What strikes me about The Seamstress is her determination to get the job done, and done well, whatever it is that she’s doing. Currently, she’s making her way through a bucket list of things she’s never done before and places she’s never been.


Most recently? She visited the Lake District.


‘I started my bucket list in 2019 and then the whole world just stopped. So I missed two years, three years of my bucket list. But the lakes I had never been to them, had never seen them. And I thought, yeah, let's just go. And it was lovely. It was absolutely gorgeous.’


She’s also trying to get to grips with social media, which hasn’t come naturally.
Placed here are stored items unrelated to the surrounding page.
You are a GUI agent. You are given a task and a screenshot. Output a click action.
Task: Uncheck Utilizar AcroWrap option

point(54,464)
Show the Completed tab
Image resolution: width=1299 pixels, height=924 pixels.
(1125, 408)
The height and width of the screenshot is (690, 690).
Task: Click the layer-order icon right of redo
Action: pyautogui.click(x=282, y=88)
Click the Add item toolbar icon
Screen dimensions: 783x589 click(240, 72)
‘I have a business and it's very important to be on social media etcetera, etcetera. But I am the generation who, when computers came out at the start, everything was ones and zeros. It does frighten me. There's a lot of information. And it comes at me too fast and too quickly. I am a step one, step two, step three person and social media is too fast for me in that respect.'


'I had to get one of my children to put me on to Instagram because I didn't know how it worked.’
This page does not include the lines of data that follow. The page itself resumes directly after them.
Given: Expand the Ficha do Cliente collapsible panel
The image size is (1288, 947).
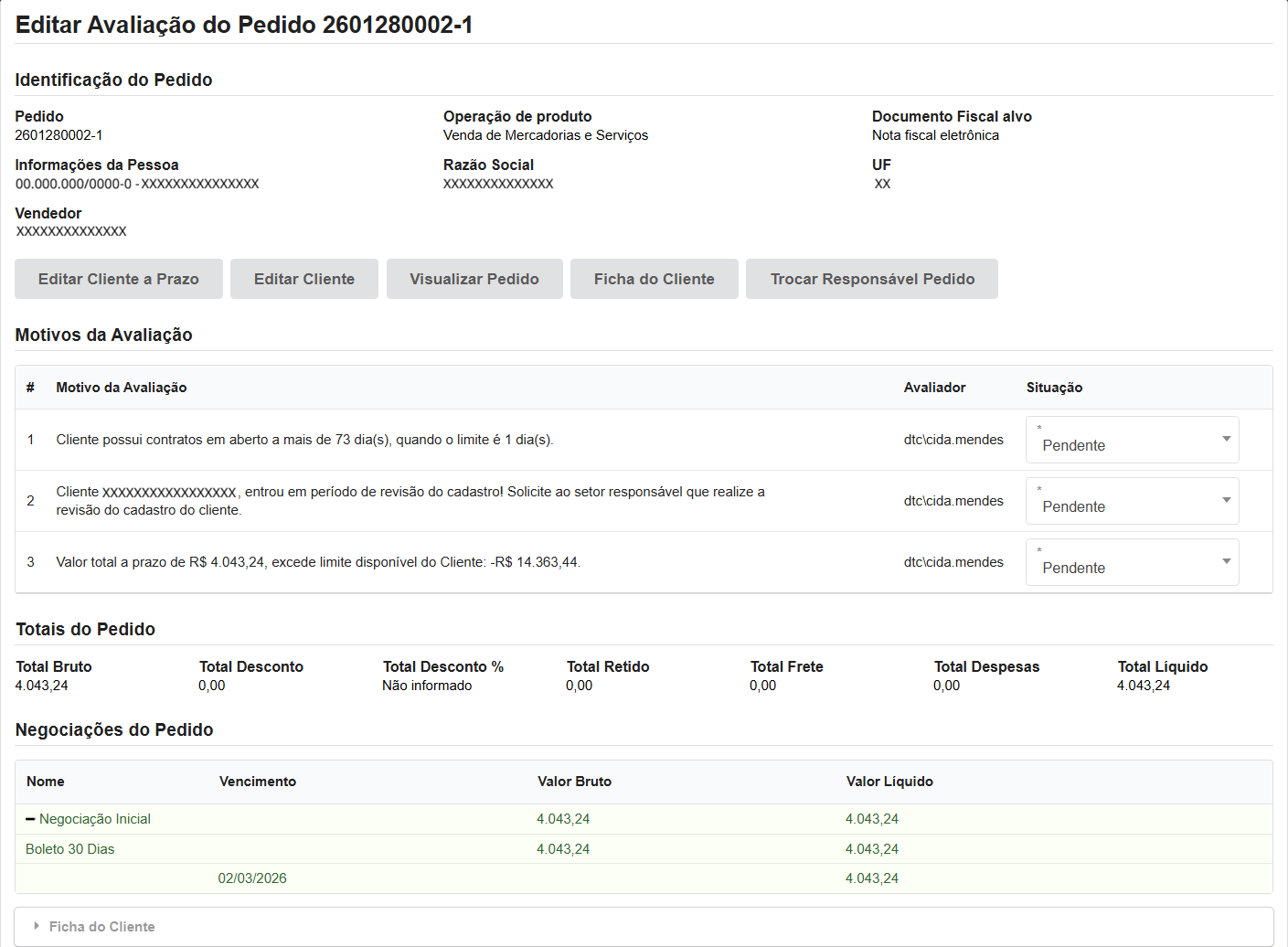Looking at the screenshot, I should pyautogui.click(x=101, y=926).
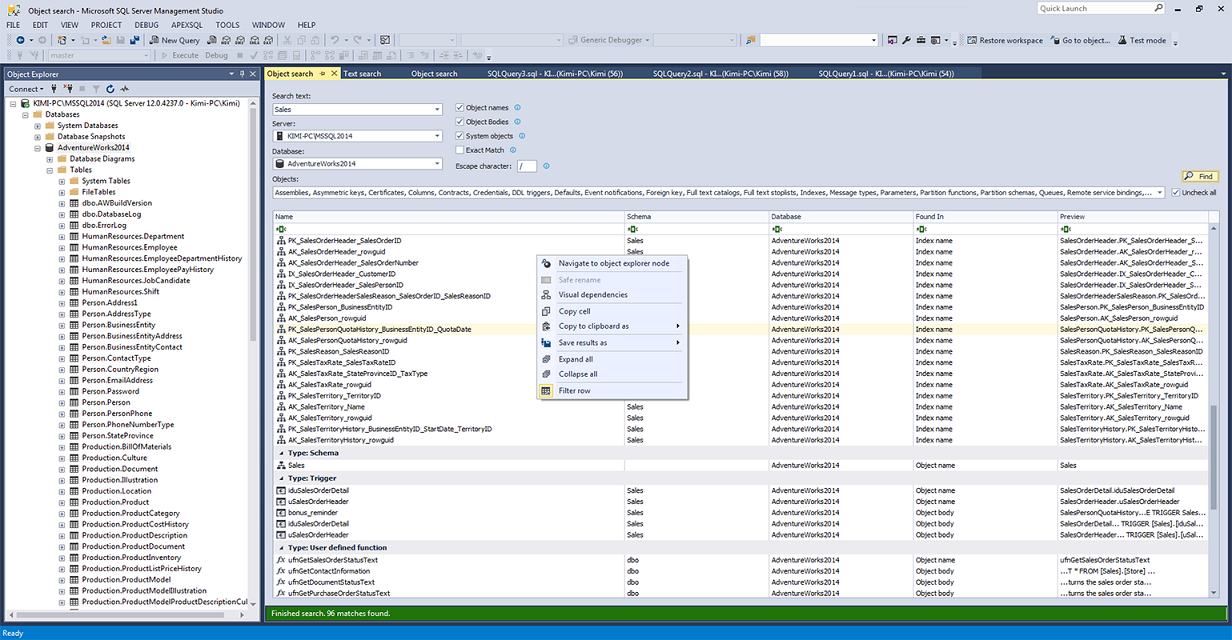This screenshot has height=640, width=1232.
Task: Refresh the Object Explorer tree
Action: 110,89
But perhaps the most curious thing about The Seamstress is that, despite the fact she spends all day long adjusting dresses, she spends her life in trousers.


‘I’ve been to a couple of awards nights where I get into dresses. But it's so out of my comfort zone. It really is so out of my comfort zone, way back, way back to when I was at school. At my formal - that is, you're going way back to the mid 80s - I wore a trouser suit.
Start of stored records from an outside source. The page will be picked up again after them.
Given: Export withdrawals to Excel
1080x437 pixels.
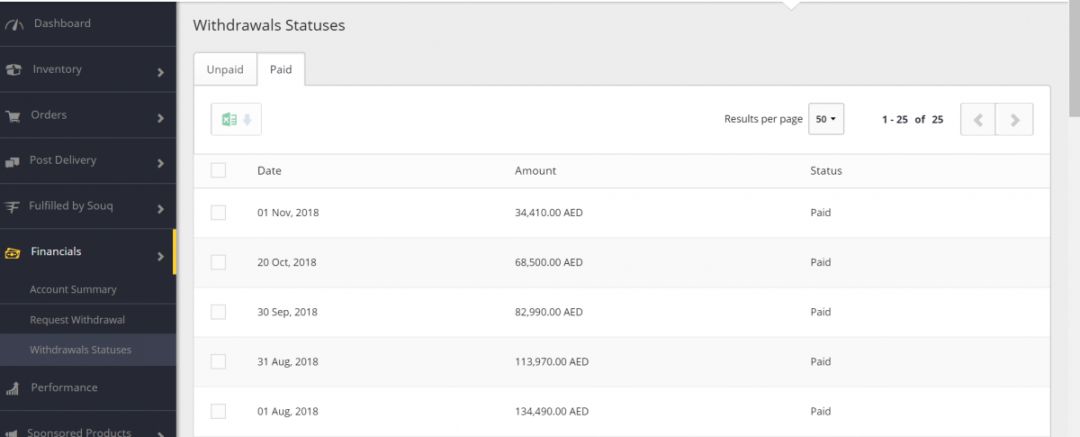Looking at the screenshot, I should click(x=236, y=120).
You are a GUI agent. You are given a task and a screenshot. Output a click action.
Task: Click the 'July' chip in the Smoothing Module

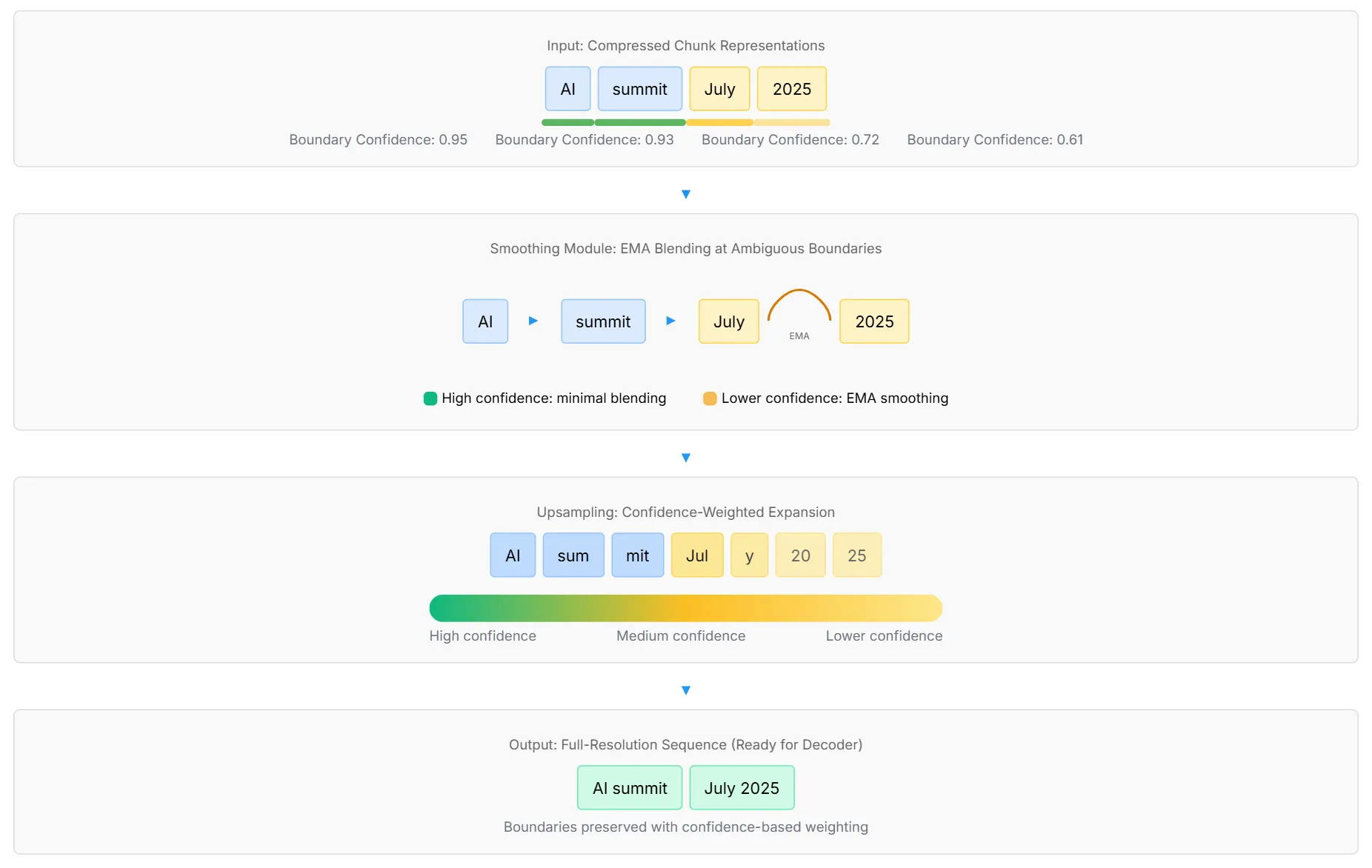click(728, 321)
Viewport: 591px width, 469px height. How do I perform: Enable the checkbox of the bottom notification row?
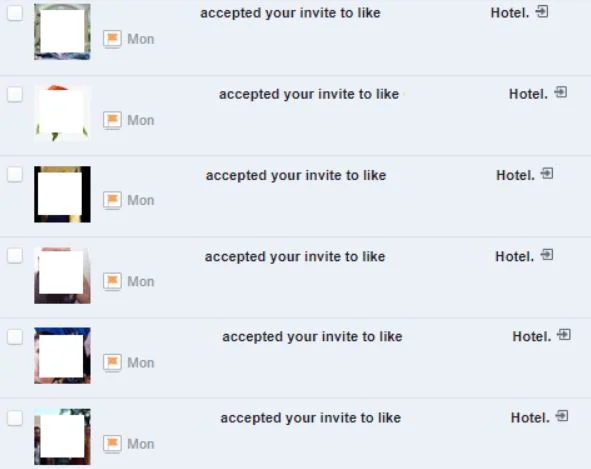(15, 418)

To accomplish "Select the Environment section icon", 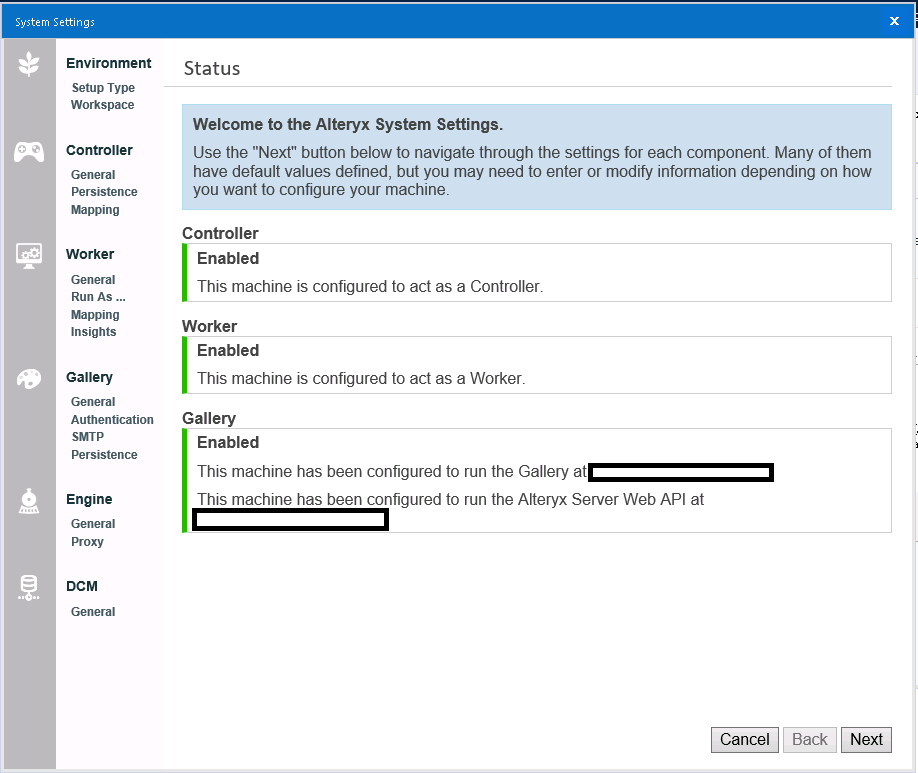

'It just wasn't the done thing. But I just wasn't getting into a dress: it's as simple as that.’

She has a floral dress hanging in her wardrobe that she can’t get rid of. She knows she’ll never put it on, but she loves the pattern too much to throw it away.


‘I bought it from, I think it was New Look, and it was really pretty and it was really colourful. And it did all the things that they – what's the word? – the advertisers wanted it to do: it grabbed my attention. I have never worn it nor am I ever likely to, because it's too bright for me. It's just too bright. But I love it and I still think 'oh that's lovely' when I open up my wardrobe.’


As she’s telling me about it, she solves the problem.


‘What I should do is actually cut a little square out of it and frame it. Is what I should do. Because it just screams summer and holidays.'


The Seamstress rips and tears and cuts materials all the time: it’s not all careful stitching.


‘Every seamstress owns a soldering iron. Especially with lace gowns. They can be a nightmare some of them, trying to get lace off. If you have to shorten it down, the easiest way is take a razor blade and slice it, literally slice the stitches. If the hem is coming up enough where you don't have to slice it off, you take a soldering iron and you go out and round the lace. And take it off and move it up.’


Her favourite part? Hearing about the lives of the girls she’s doing alterations for.


‘There's a constant buzz of meeting new people and hearing their stories. We're seeing girls at they're most vulnerable. And you get to hear all sorts. So you know it's, yeah, it's lovely.’